WHAT THE TASK REQUIRES |
Return the lines from the one containing "Image resolution: width=1389" through the one containing "click(1097, 361)", copied verbatim, with the pictures left out.

SUPPLIED RECORDS |

◆ ◆ ◆ ◆ ◆

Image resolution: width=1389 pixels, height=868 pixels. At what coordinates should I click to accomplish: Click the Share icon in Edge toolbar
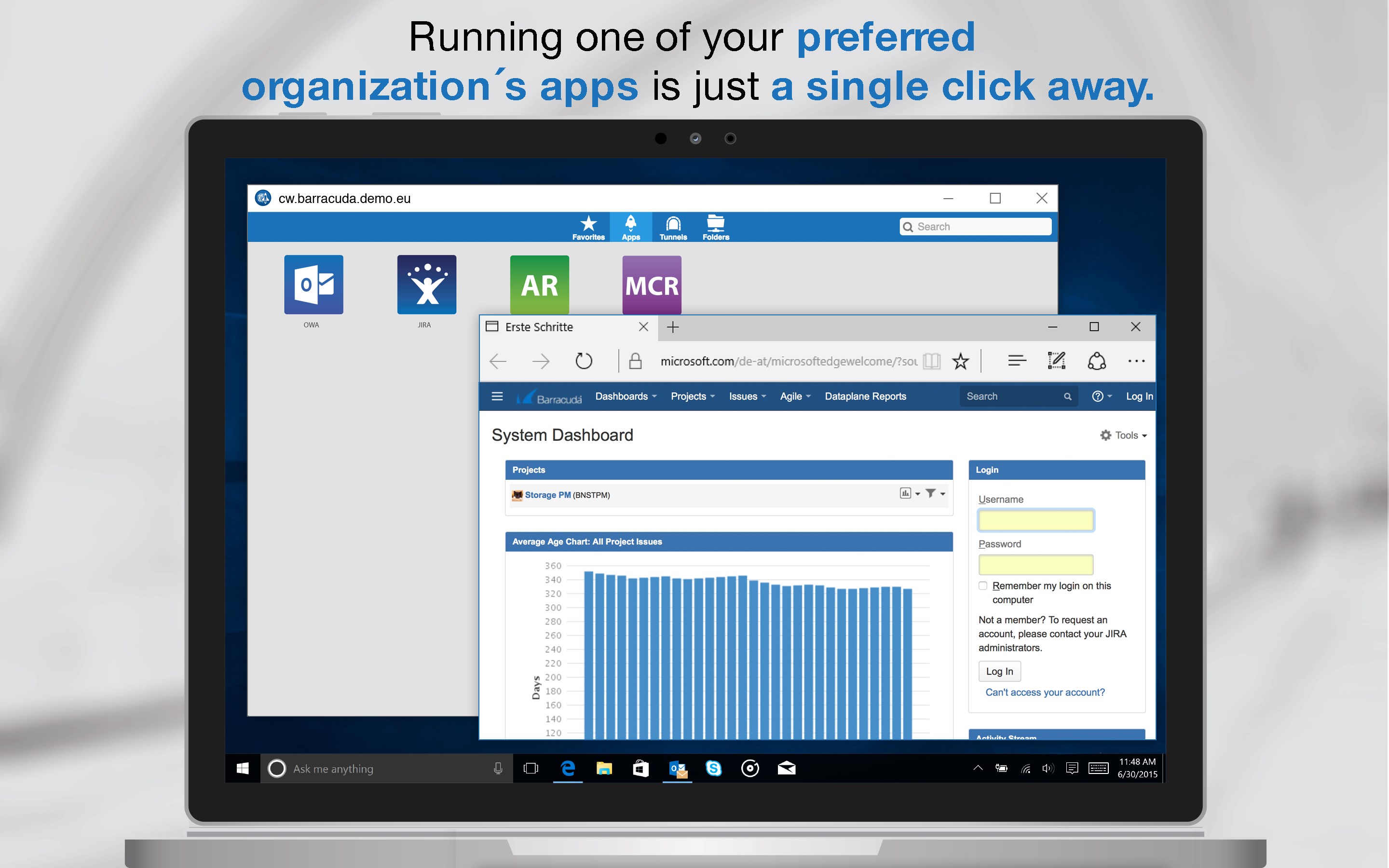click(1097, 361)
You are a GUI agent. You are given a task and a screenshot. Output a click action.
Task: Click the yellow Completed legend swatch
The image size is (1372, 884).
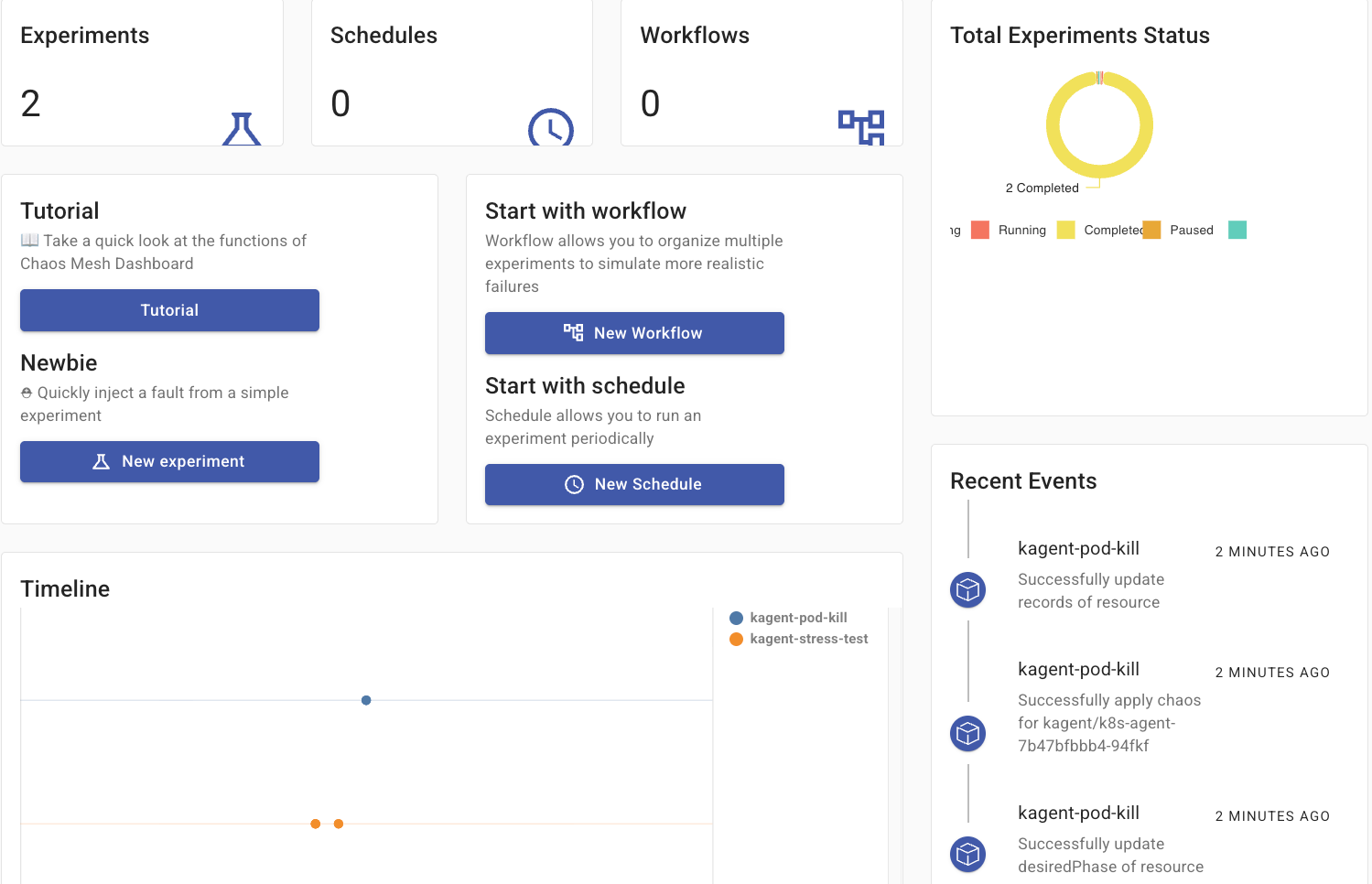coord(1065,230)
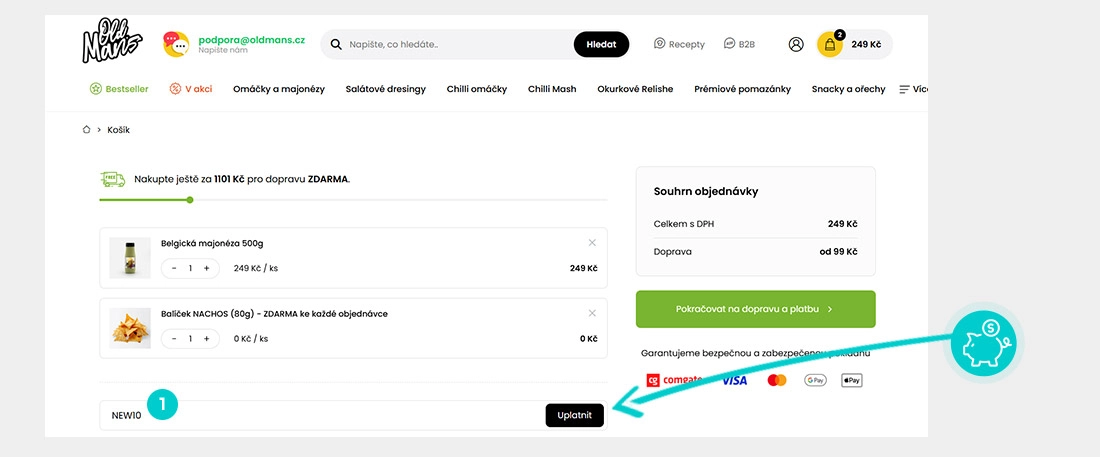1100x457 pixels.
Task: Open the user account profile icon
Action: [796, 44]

◆ ◆ ◆ ◆ ◆

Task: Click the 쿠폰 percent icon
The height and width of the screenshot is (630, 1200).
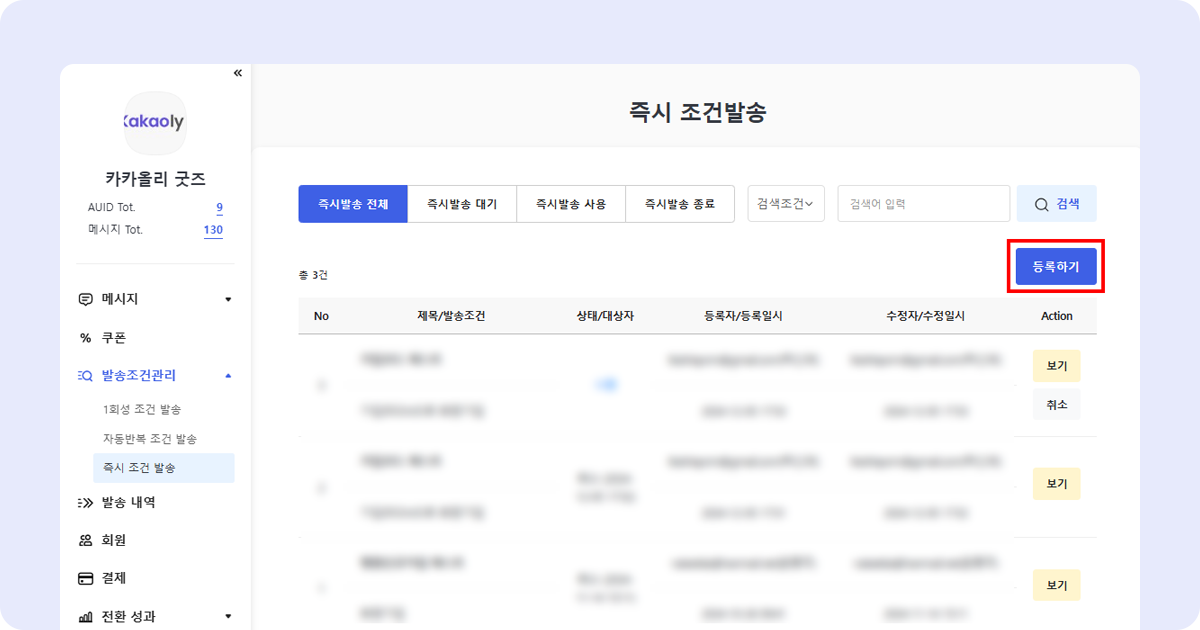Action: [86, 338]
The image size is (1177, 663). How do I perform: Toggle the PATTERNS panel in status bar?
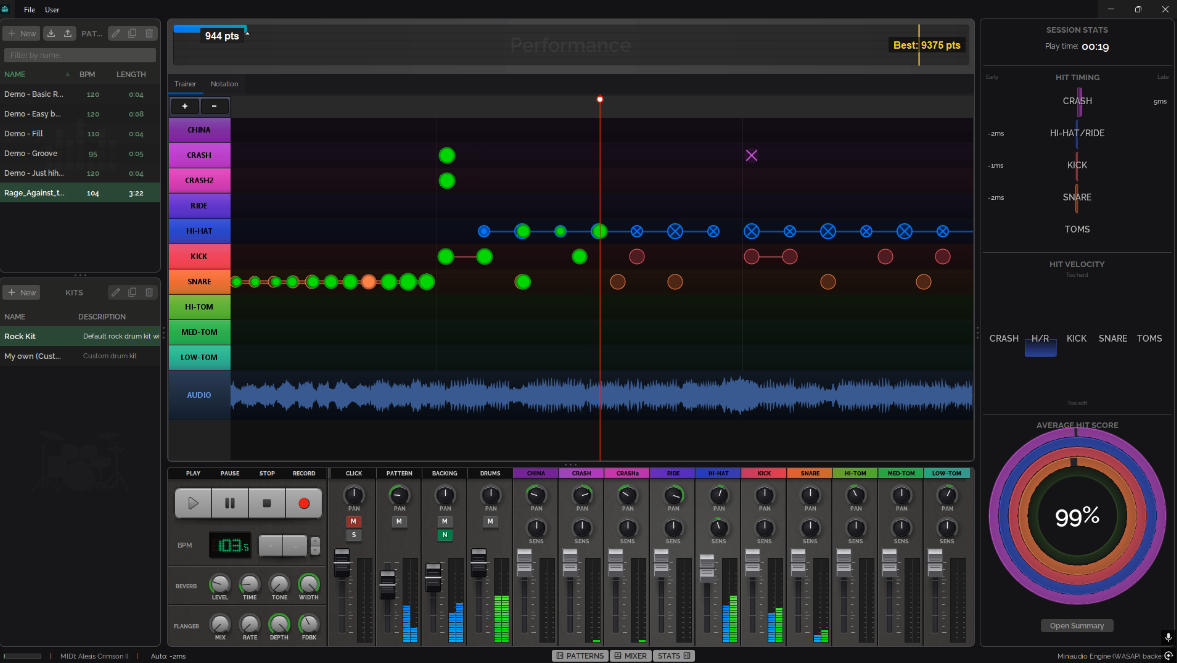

◆ ◆ ◆ ◆ ◆

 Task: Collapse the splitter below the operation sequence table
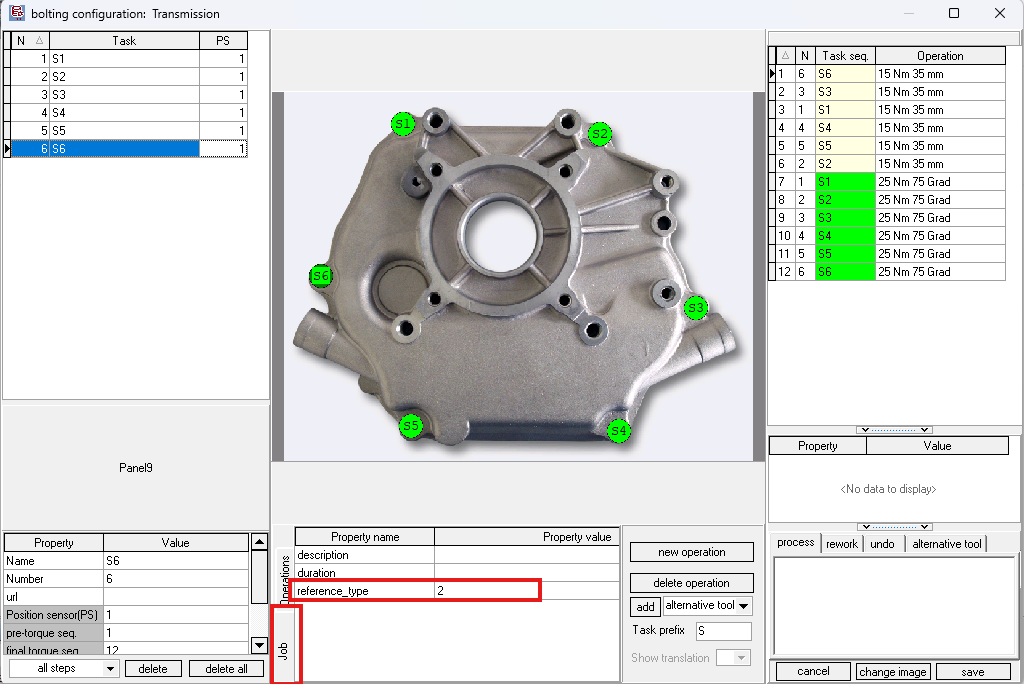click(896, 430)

◆ ◆ ◆ ◆ ◆

FINISHED ANSWER |
Image resolution: width=1389 pixels, height=868 pixels. At what coordinates should I click to accomplish: Click the Share icon in Edge toolbar
click(1097, 361)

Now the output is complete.